Pulitzer Prize poet to come to UNA
February 15, 2017
The Department of English will have a poet in the 2017 Writer’s Series. UNA will welcome 2016 Pulitzer Prize-winning poet Peter Balakian March 16.
The event is free and open to the public. All students are welcome to attend.
The Writer’s Series will be an all-day event. The book reading will be in the Guillot University Center Performance Center at 11 a.m. followed by a reception and book signing in the GUC Loft at 12:15 p.m.
This will be the first year the series will host a writer’s workshop in the Stone Lodge at 4 p.m.
Pamela Kingsbury, a UNA English instructor, said now is a good time to have a poet in the series.
“We always have a wish list of writers that (the English professors) want to bring to UNA, and we’re always aware of what books are doing well,” Kingsbury said.
Balakian is an Armenian-American who won the Pulitzer Prize for poems entitled in “Ozone Journal.”
Balakian’s “Ozone Journal” is a collection of 54 short poems pertaining to “the history of atrocity (and) trauma,” according to Balakian’s personal website peterbalakian.com.
The poems detail Balakian’s experience of excavating the bones of Armenian genocide victims in the Syrian Desert.
“Balakian is interesting as a poet because he started out as a history major,” Kingsbury said. “He’s very interesting on a lot of levels for that reason.”
Kingsbury said in past years, the Writer’s Series hosted multiple fiction writers. Balakian’s poems provide variety because he combines history and family stories in his writing.
Senior Bethany Pierce said it is important to hear from people in the field.

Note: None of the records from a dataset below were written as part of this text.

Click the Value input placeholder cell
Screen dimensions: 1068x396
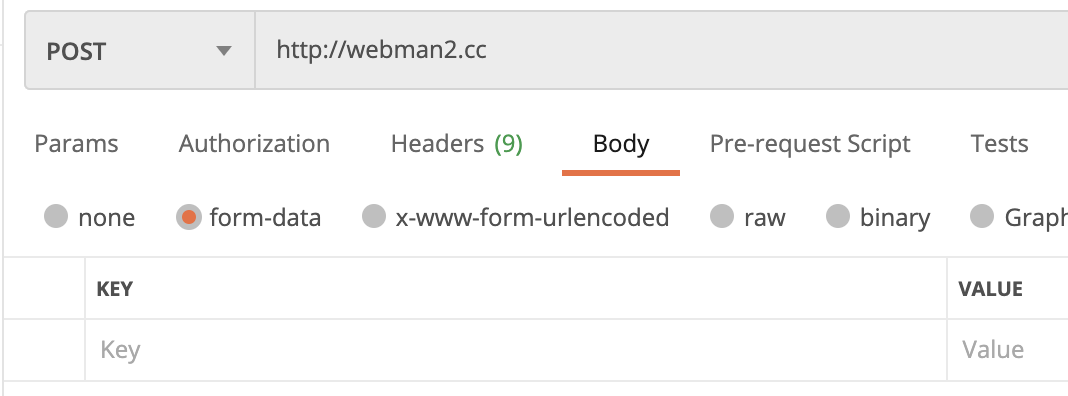[x=1007, y=350]

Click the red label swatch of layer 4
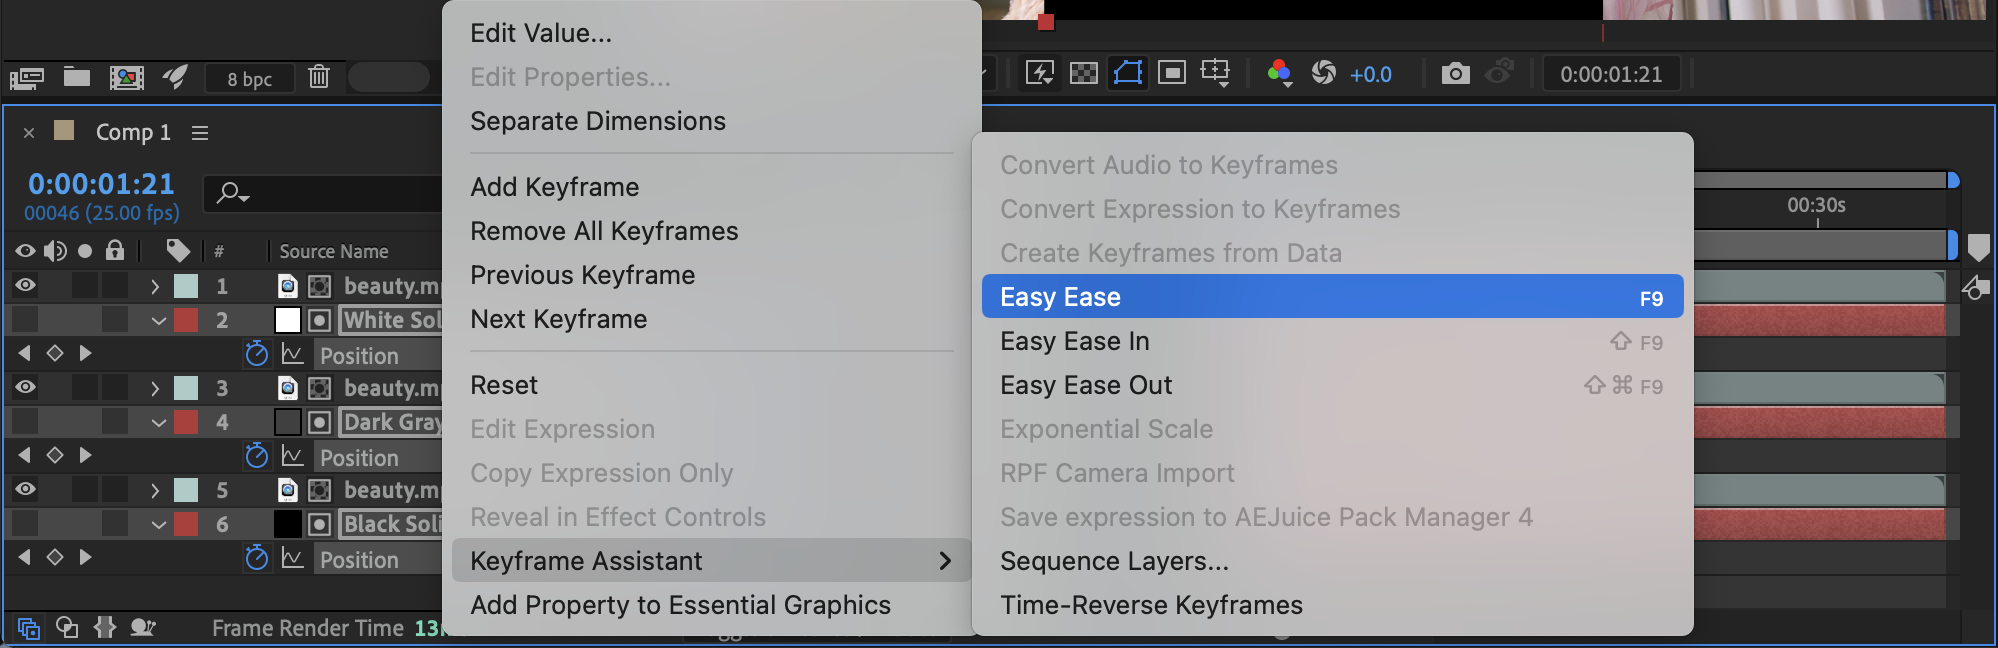[x=186, y=422]
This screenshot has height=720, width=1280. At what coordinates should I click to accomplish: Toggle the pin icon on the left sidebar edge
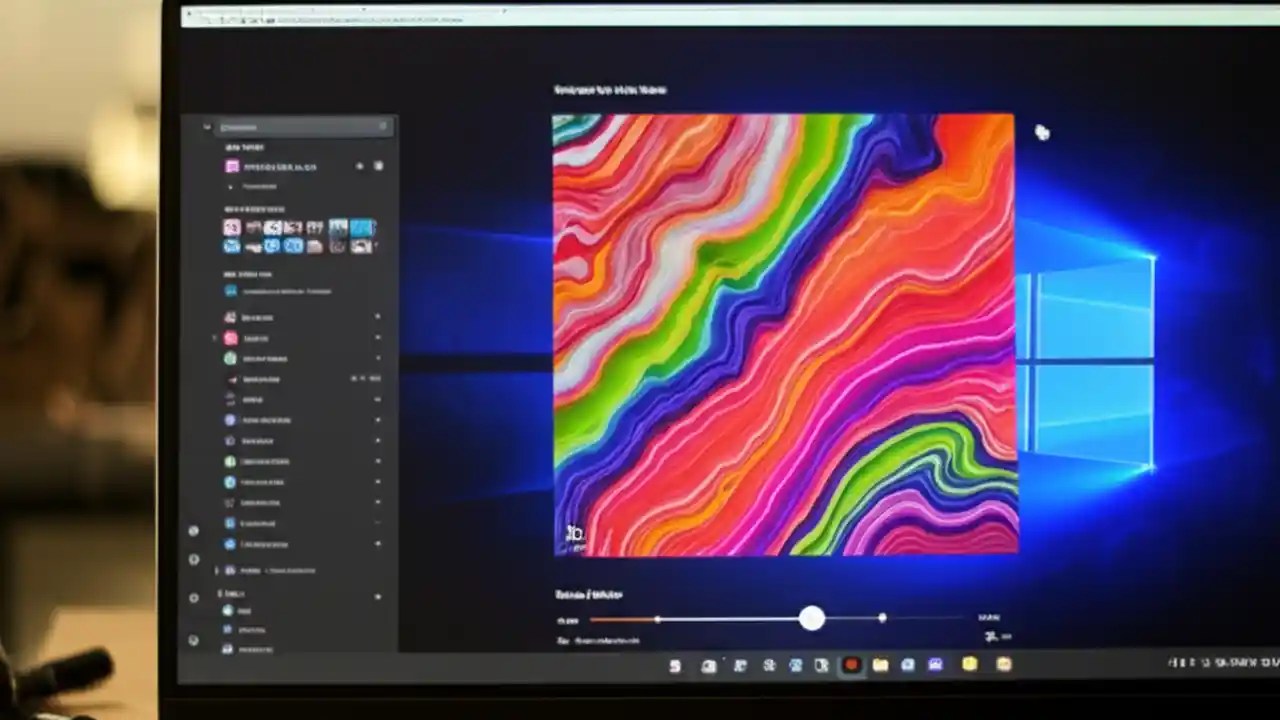(193, 531)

“It’s great to have diverse authors,” she said. “People often think poetry is something old, but it’s not.”
Balakian might motivate students, said freshman Damion Johnson.

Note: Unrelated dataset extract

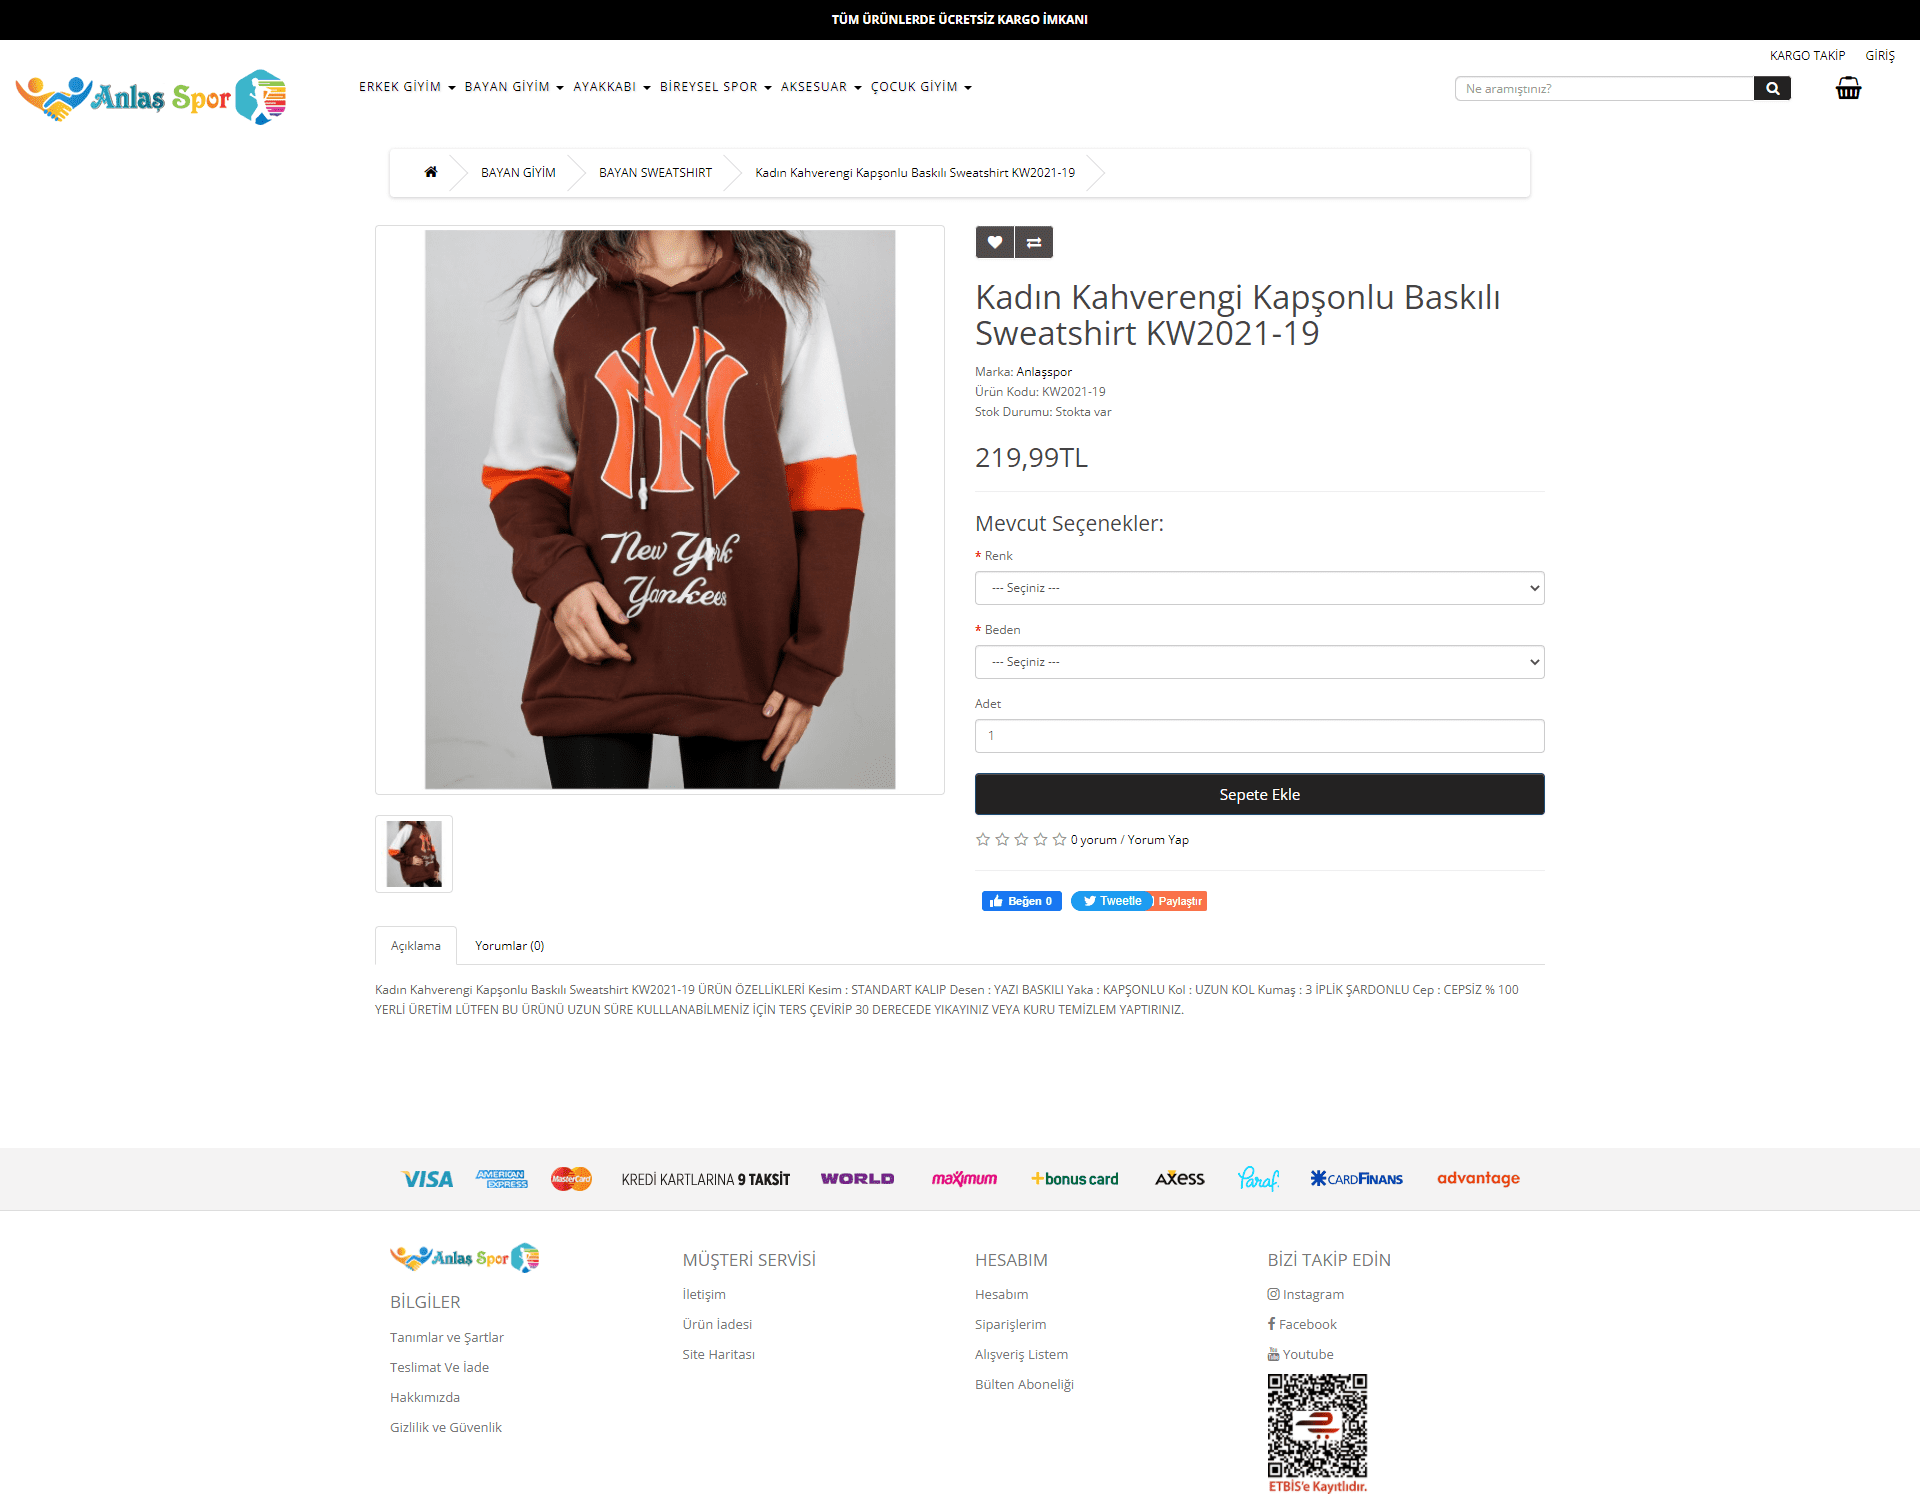Click the Tweetle share button
The height and width of the screenshot is (1504, 1920).
(x=1112, y=901)
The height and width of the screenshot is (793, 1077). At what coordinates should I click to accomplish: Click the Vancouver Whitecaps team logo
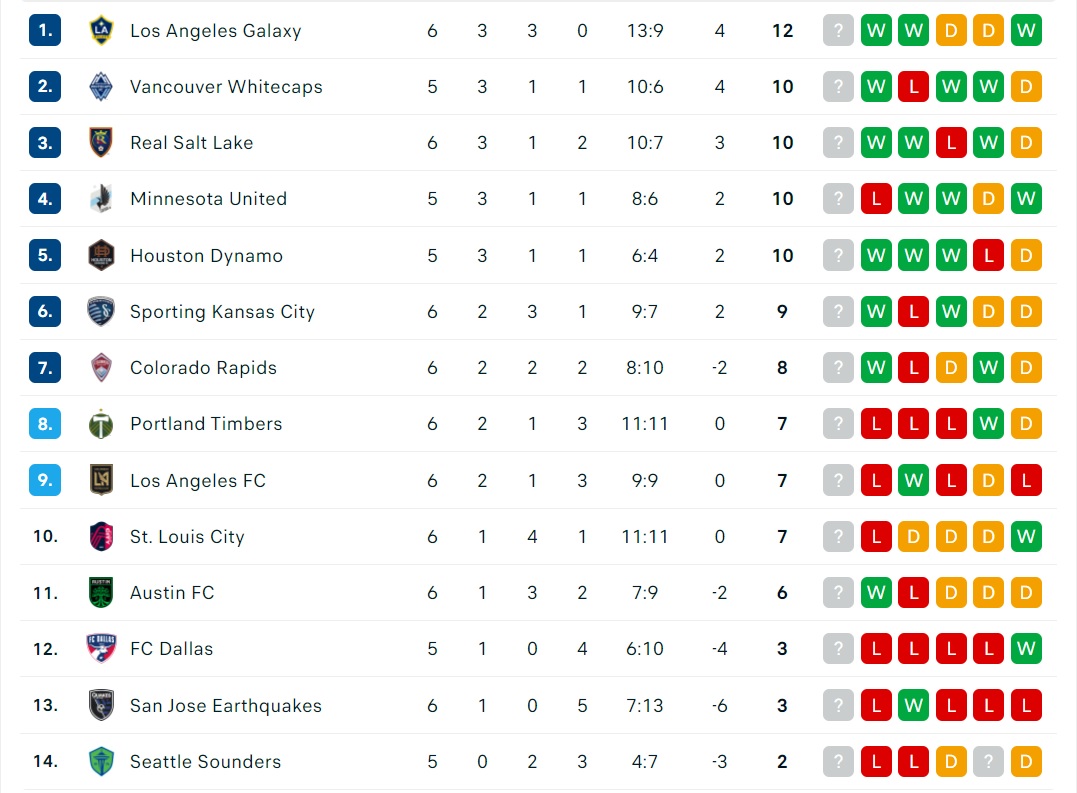coord(101,87)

“(The Writer’s Series event) could inspire someone who might have aspirations to be a journalist or poet to follow their dreams,” Johnson said.

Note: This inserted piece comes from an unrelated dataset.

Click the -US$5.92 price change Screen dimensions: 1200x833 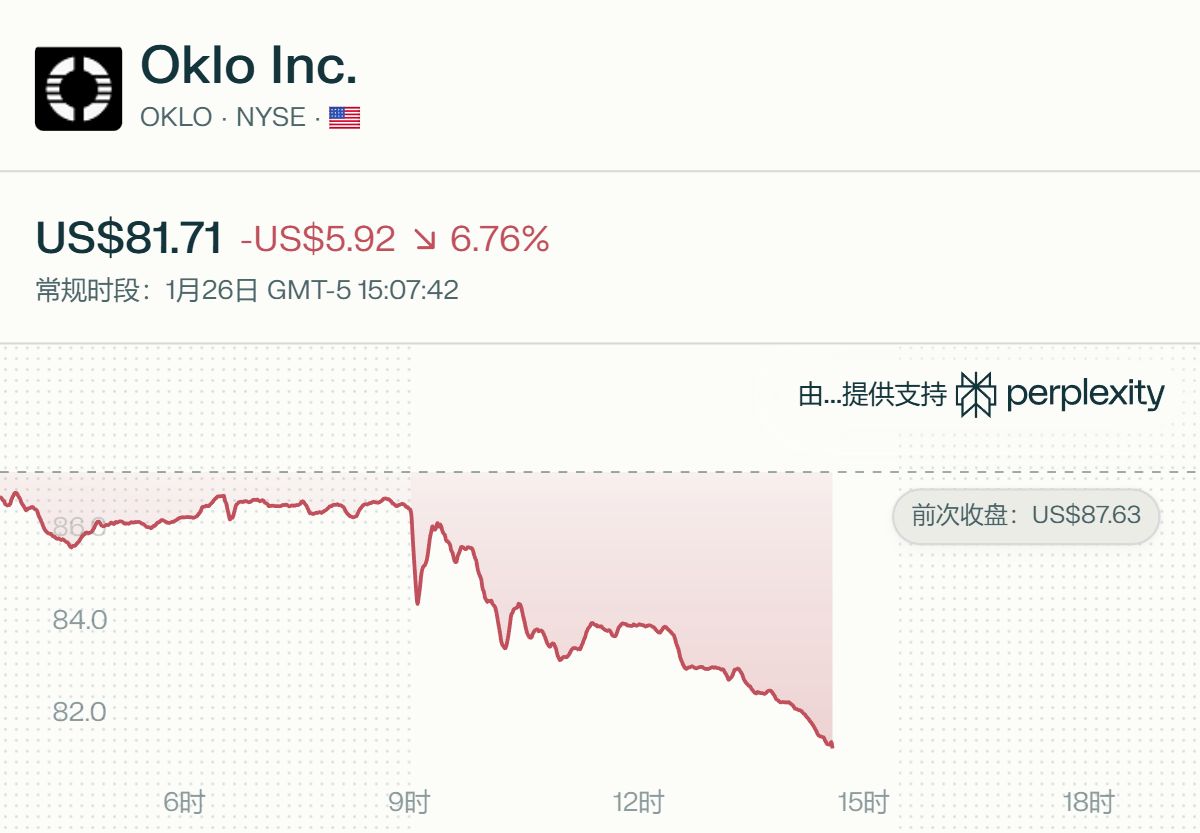pos(318,239)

Alabama Humanities and Alabama State Council for the Arts gave the English department grants to fund the event to help make it an all-day event, Kingsbury said.
“We have a line item in the university’s budget, and we also went outside (of the university) and asked for additional money,” Kingsbury said.
Kingsbury said she hopes the students who attend the event realize they can make a name for themselves just like Balakian did, regardless of where they are from.
“You don’t have to be from New York or Chicago to be a writer,” she said. “You can be from a smaller area and still make a contribution to literature.”